Problem description:
Every line of the material below should be repeated exactly.

Data:

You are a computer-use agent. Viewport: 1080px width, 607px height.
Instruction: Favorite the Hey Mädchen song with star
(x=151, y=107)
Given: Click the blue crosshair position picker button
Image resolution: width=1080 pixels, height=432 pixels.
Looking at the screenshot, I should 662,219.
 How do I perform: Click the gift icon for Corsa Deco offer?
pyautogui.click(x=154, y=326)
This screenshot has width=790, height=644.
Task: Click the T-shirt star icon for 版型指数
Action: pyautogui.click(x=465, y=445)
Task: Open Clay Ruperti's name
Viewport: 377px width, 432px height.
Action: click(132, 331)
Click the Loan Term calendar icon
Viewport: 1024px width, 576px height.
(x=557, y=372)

Task result:
You are a computer-use agent. Viewport: 1080px width, 607px height.
Instruction: Favorite the Hey Mädchen song with star
(x=151, y=107)
Given: Click the blue crosshair position picker button
Image resolution: width=1080 pixels, height=432 pixels.
Looking at the screenshot, I should 662,219.
 How do I perform: Click the gift icon for Corsa Deco offer?
pyautogui.click(x=154, y=326)
This screenshot has width=790, height=644.
Task: Click the T-shirt star icon for 版型指数
Action: pyautogui.click(x=465, y=445)
Task: Open Clay Ruperti's name
Viewport: 377px width, 432px height.
Action: click(132, 331)
Click the Loan Term calendar icon
Viewport: 1024px width, 576px height.
(x=557, y=372)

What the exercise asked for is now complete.